Member of the Gilgit-Baltistan Assembly
- Incumbent
- Assumed office 22 June 2026
- Preceded by: Nazir Ahmed
- Constituency: GBA-20 Ghizer-II

Minister for Education and Public Works, Gilgit-Baltistan
- In office 1 July 2020 – 1 December 2020
- Chief Minister: Mir Afzal

Minister for Food, Gilgit-Baltistan
- In office 24 January 2015 – 26 June 2015
- Chief Minister: Sher Jehan Mir

Personal details
- Party: Pakistan Muslim League (N)

= Abdul Jahan =

Pakistani politician from Gilgit-Baltistan

Abdul Jahan Qarabash is a Pakistani politician who has served as a member of the Gilgit-Baltistan Assembly since June 2026.

== Political career ==
Qarabash served in the caretaker cabinet of Chief Minister Sher Jehan Mir as the Minister for Food.
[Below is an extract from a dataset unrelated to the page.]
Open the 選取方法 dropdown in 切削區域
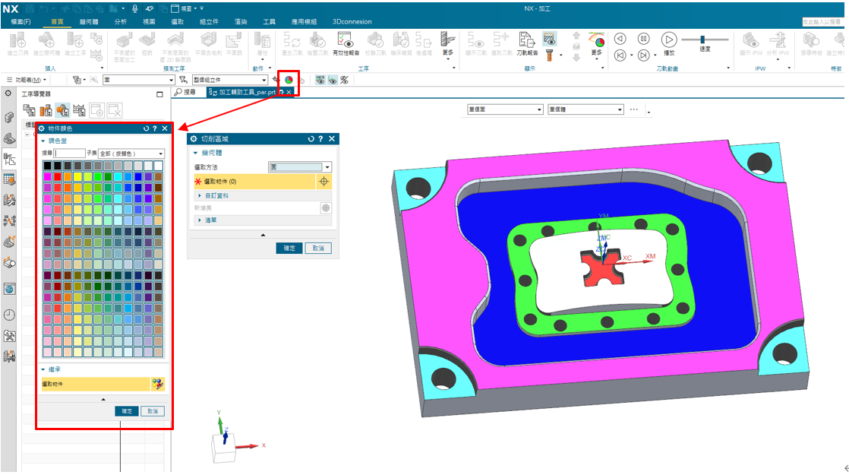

He also served in the caretaker cabinet of Chief Minister Mir Afzal as the Minister for Education and Public Works.

He was elected to the Gilgit-Baltistan Assembly from GBA-20 Ghizer-II as a candidate of Pakistan Muslim League (N) (PML(N)) in the 2026 Gilgit Baltistan Assembly election. He received 7,153 votes and defeated Nazir Ahmed, a candidate of PPP.